Gapany Johanna · Ständerat · 2021-06-07
Gapany Johanna · Ständerat · Freiburg · FDP-Liberale Fraktion · 2021-06-07
Wortprotokoll
C'est une modeste adaptation que je vous propose avec ma minorité, mais c'est une proposition qui a tout son sens et qui a une importance pour l'ensemble de la chaîne de la production cinématographique, puisque l'on parle là des entreprises à but lucratif, qui sont une des pièces de la chaîne qui compose l'ensemble du cinéma suisse.
Visiblement, en appliquant tel quel l'article 10 alinéa 2 - et peut-être que M. le conseiller fédéral pourra le confirmer -, les festivals actuels ne seraient pas concernés aujourd'hui. A terme, par contre, des organisations soutenues par des entreprises à but lucratif pourraient être exclues des conventions de prestations puisqu'elles auraient une organisation professionnelle.
C'est un problème, parce que la loi est appelée à durer. On ne fait pas une loi uniquement pour les intervenants d'aujourd'hui, mais aussi pour construire la production cinématographique de demain. C'est aussi un problème, parce que d'une certaine manière, avec ce genre de formulation, on préfère encourager une dépendance financière à l'égard des entités publiques, alors qu'on aurait tout intérêt à encourager et à soutenir aussi des partenariats public-privé qu'on sait particulièrement efficaces dans notre pays.
Parmi les grandes organisations, on trouve aujourd'hui les festivals de Locarno et de Zurich. Ce sont des piliers du cinéma suisse, dont bien évidemment on a besoin en tant qu'ambassadeurs pour faire parler de notre pays au-delà des frontières nationales.

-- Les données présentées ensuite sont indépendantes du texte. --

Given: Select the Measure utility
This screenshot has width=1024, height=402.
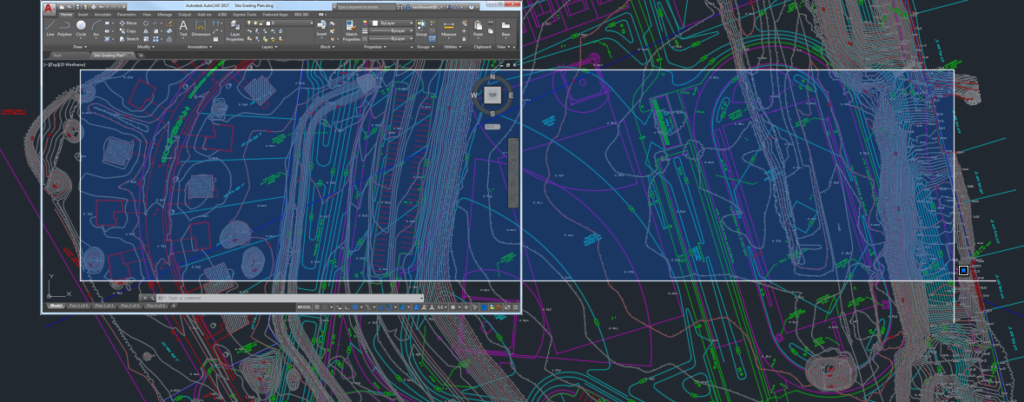Looking at the screenshot, I should 449,28.
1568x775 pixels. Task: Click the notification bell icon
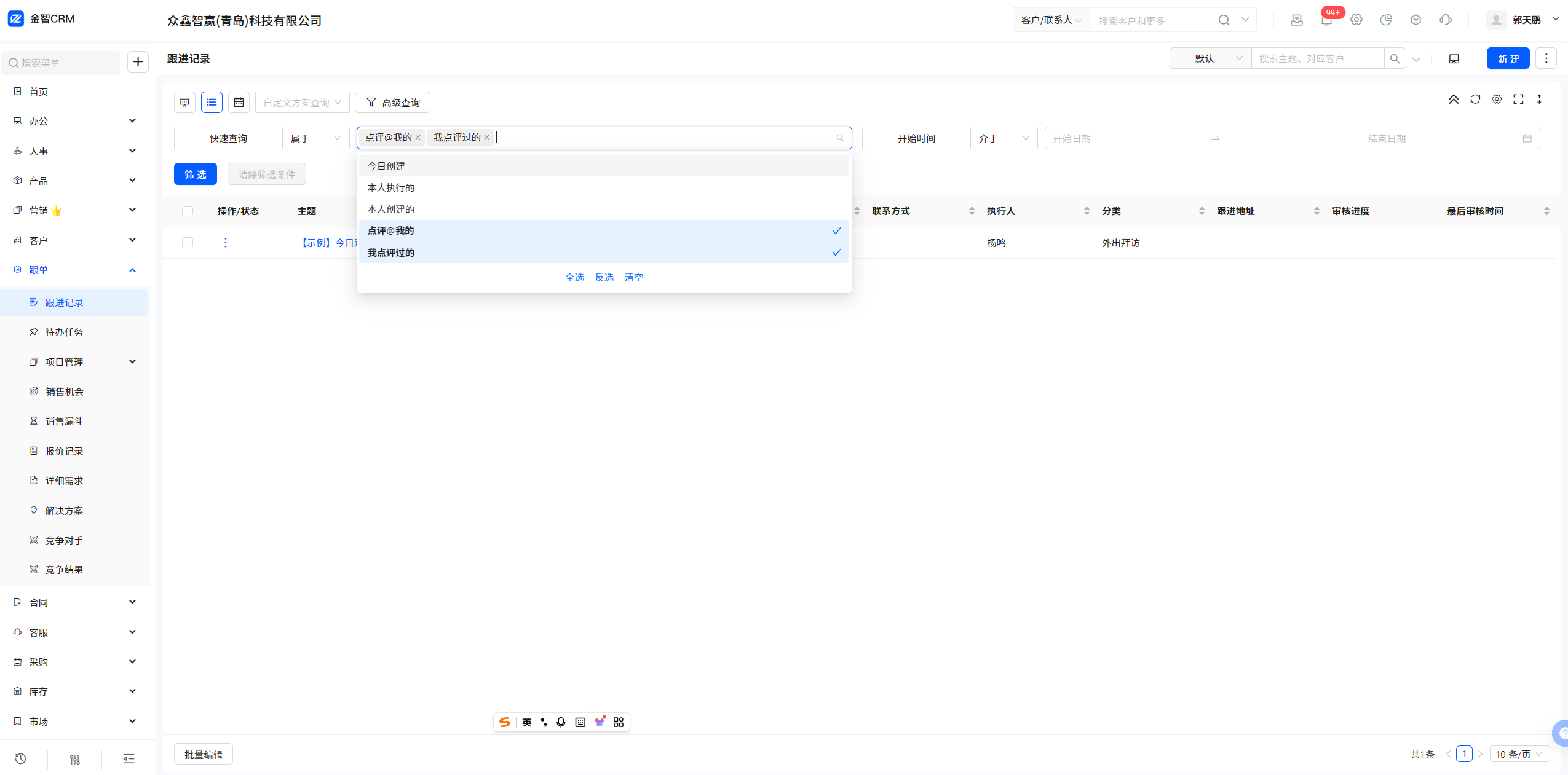point(1326,20)
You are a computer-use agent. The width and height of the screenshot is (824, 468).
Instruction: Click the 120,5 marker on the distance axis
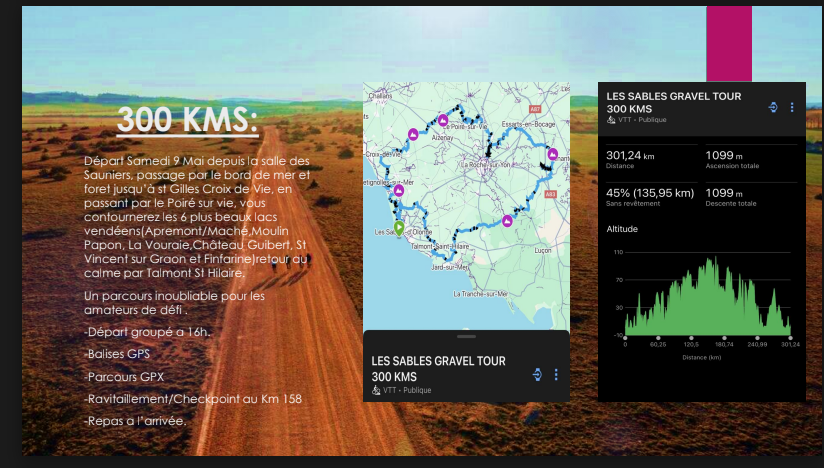click(690, 344)
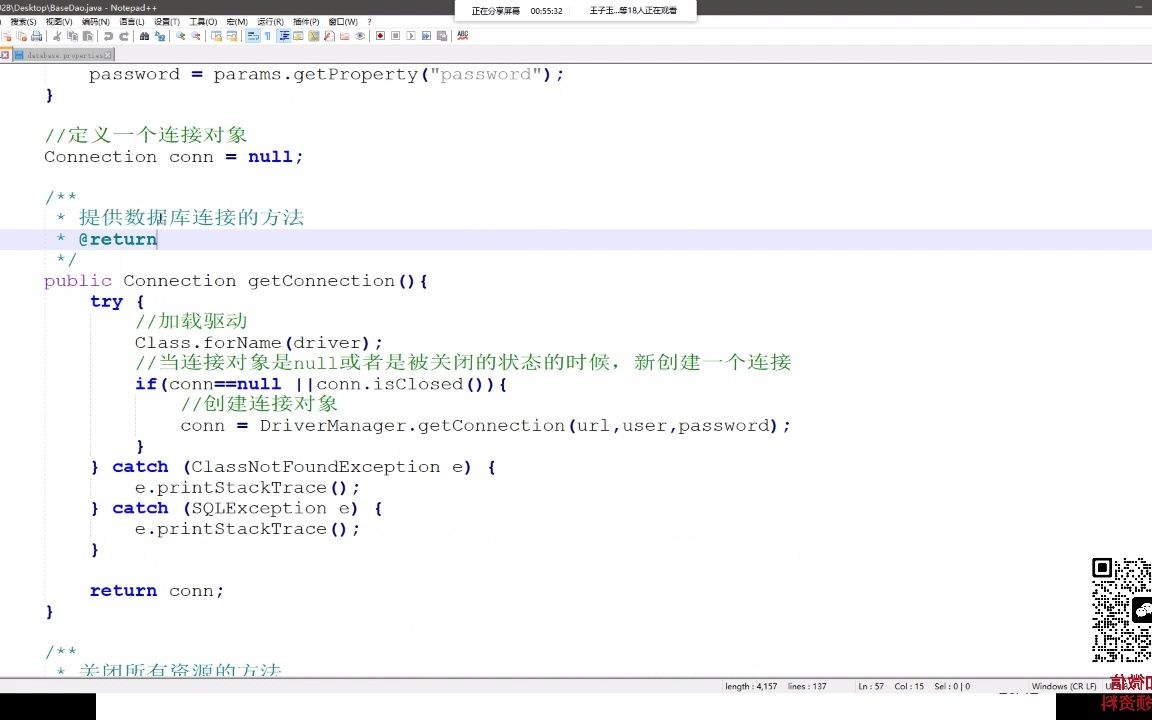Switch to the database.properties tab
Screen dimensions: 1152x720
click(x=65, y=55)
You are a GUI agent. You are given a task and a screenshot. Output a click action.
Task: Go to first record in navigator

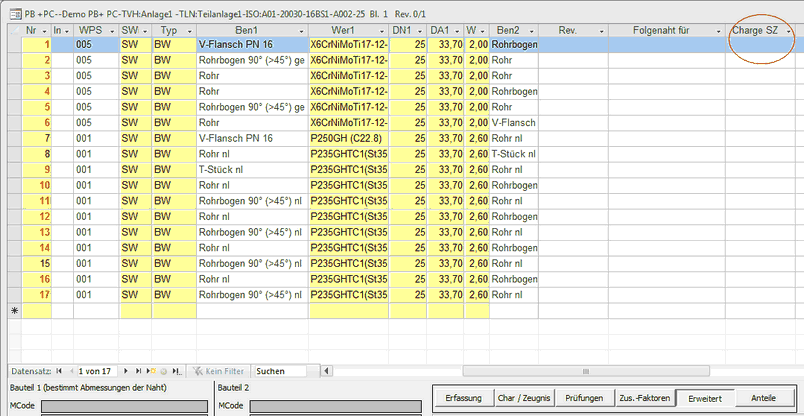(58, 371)
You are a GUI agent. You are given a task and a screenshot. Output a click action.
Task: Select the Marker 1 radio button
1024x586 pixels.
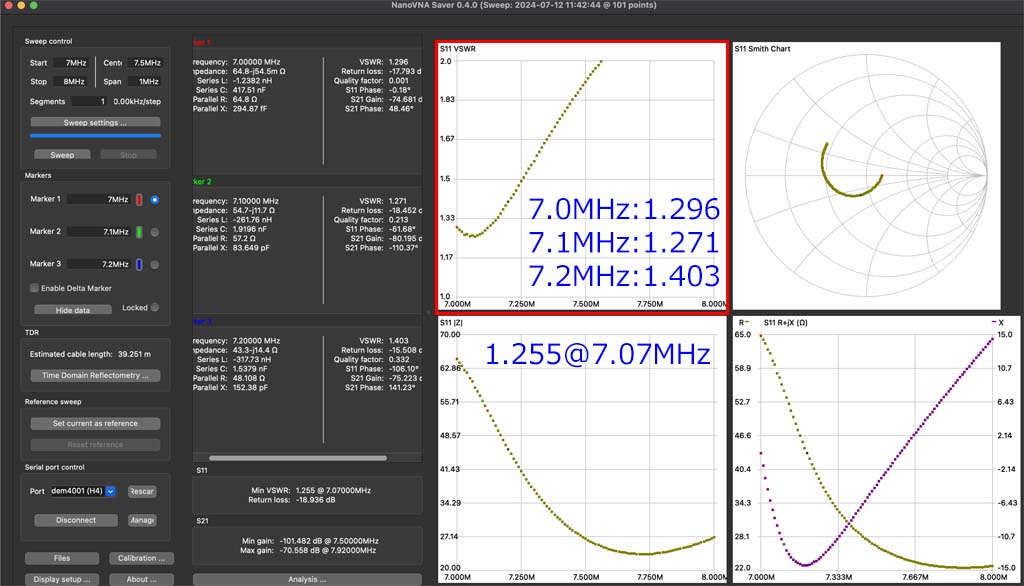[x=155, y=200]
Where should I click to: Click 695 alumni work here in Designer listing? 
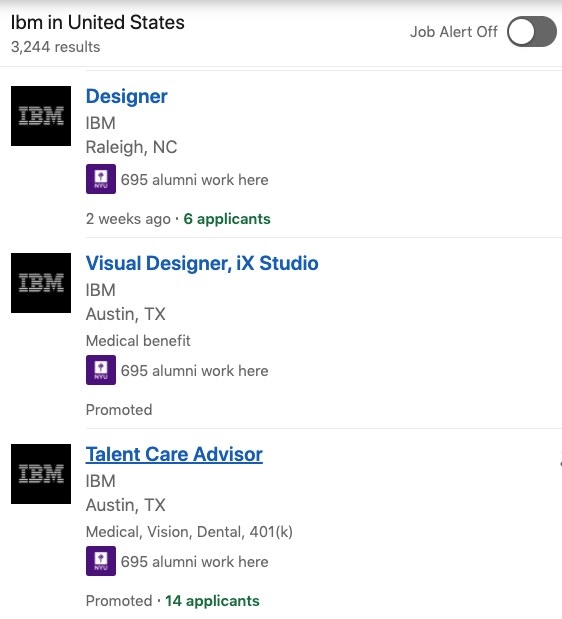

Je peux tout à fait comprendre que l'on veuille limiter l'aide publique et éviter qu'elle puisse servir à augmenter des dividendes ou à être distribuée sous forme de rémunération. C'est bien évidemment aussi mon objectif. D'autres outils sont cependant à disposition, et ils sont efficaces. On pourrait par exemple apporter ces précisions dans l'ordonnance et conditionner les aides au fait qu'elles doivent vraiment servir à développer et à promouvoir le cinéma suisse et non être distribuées sous quelque forme que ce soit.
Moyennant ces restrictions, des conventions de prestations devraient pouvoir être signées avec des entreprises à but lucratif, comme le festival de films de Locarno, de Zurich ou d'autres encore, lorsque ces derniers encouragent aussi la production cinématographique suisse. Je ne prêche pas pour ma paroisse et suis assez libre de le dire ici: je tiens à rappeler que ces organisations font rayonner les plus petites également, et, à mon sens, les priver d'un soutien sous prétexte qu'elles ont dû se professionnaliser pour être à la hauteur des attentes de plus en plus exigeantes à leur égard n'est certainement pas le plus sensé. Il serait plus raisonnable d'assortir l'aide à des conditions plutôt que de purement et simplement ne plus accorder d'aide à ces organisations.